Nilai sejarah juga sering dijadikan landasan bagi penempatan ruang dalam
masyarakat adat sehingga menjadi jaminan bagi kelangsungan hidup generasi, bila
masyarakatnya menghargai sejarah maka dipastikan kehidupan adatnya tetap
terjaga.
Pemerintah
dan Pemerintah Aceh harus dengan segera menyelesaikan status hukum hutan adat
yang diberikan hak konsesinya kepada pihak lain, di beberapa daerah lain kita
lihat banyak terjadi eksekusi sepihak oleh masyarakat adat yang dikarenakan
pemerintah tidak bertindak proaktif dalam mengimplementasi Putusan MK tersebut.
Untuk mengurangi konflik lebih lanjut antara masyarakat dan pemilik konsesi
maka sebaiknya pemerintah melakukan peninjauan terhadap seluruh status
perizinan yang berhubungan dengan kawasan hutan/lahan.

DAFTAR DATA ▸
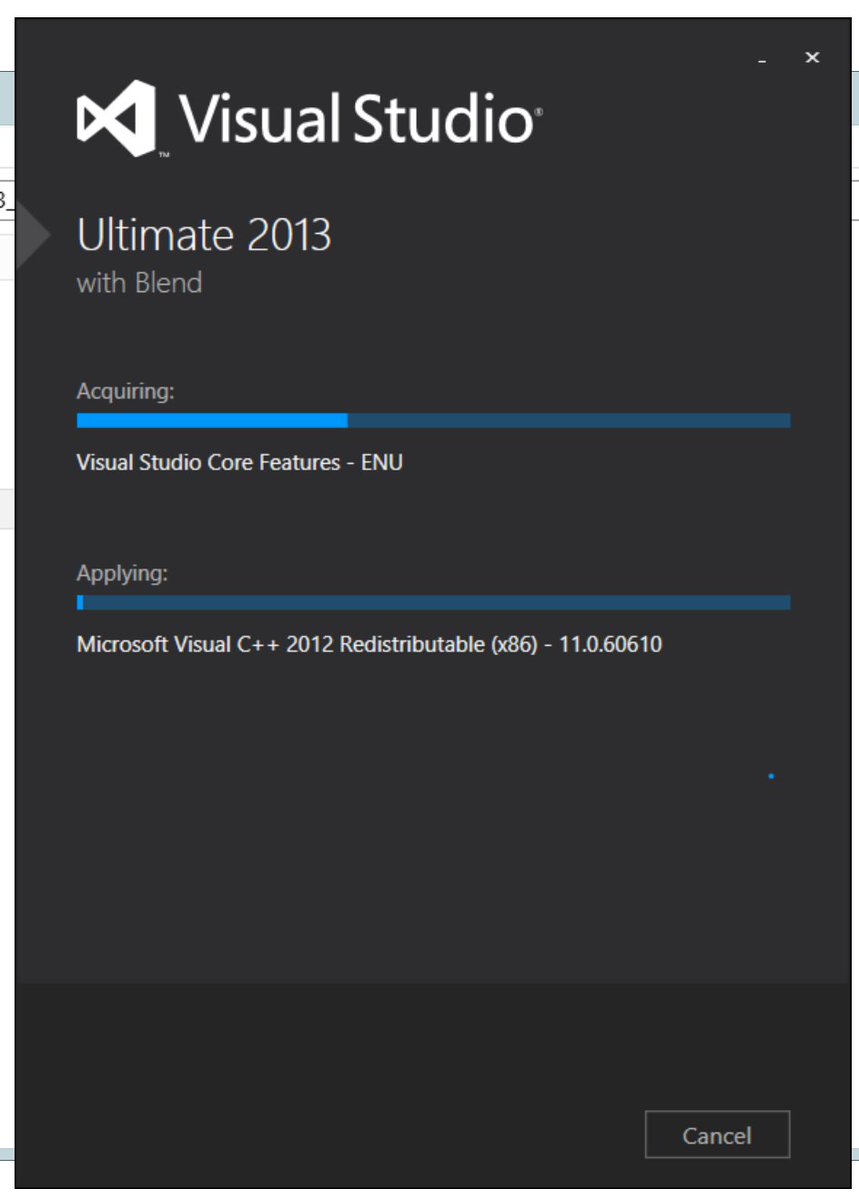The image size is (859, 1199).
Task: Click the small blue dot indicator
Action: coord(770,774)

---

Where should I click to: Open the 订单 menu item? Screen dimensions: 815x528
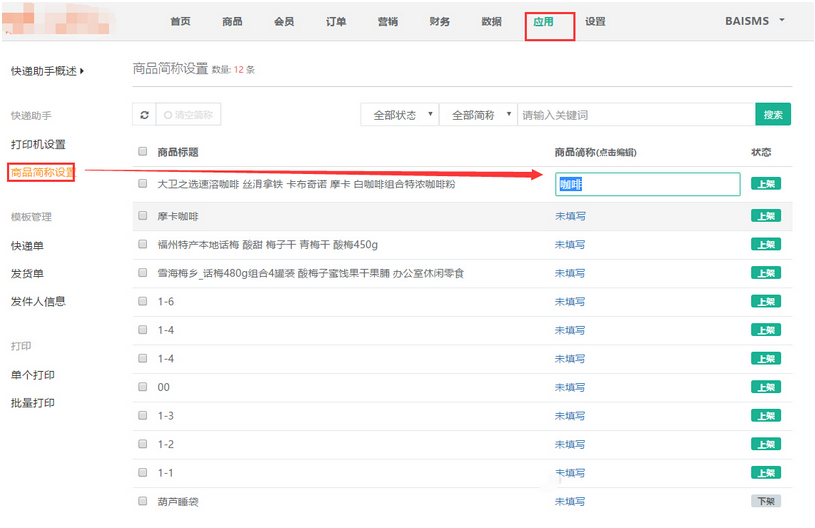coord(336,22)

YANG DIPERLUKAN ▸ Tuliskan ulang tanpa perubahan bagian teks tentang hutan adat, mulai dari "Untuk mengurangi konflik" sampai dengan "dengan kawasan hutan/lahan.".

JAWABAN TUGAS ▸
Untuk mengurangi konflik lebih lanjut antara masyarakat dan pemilik konsesi
maka sebaiknya pemerintah melakukan peninjauan terhadap seluruh status
perizinan yang berhubungan dengan kawasan hutan/lahan.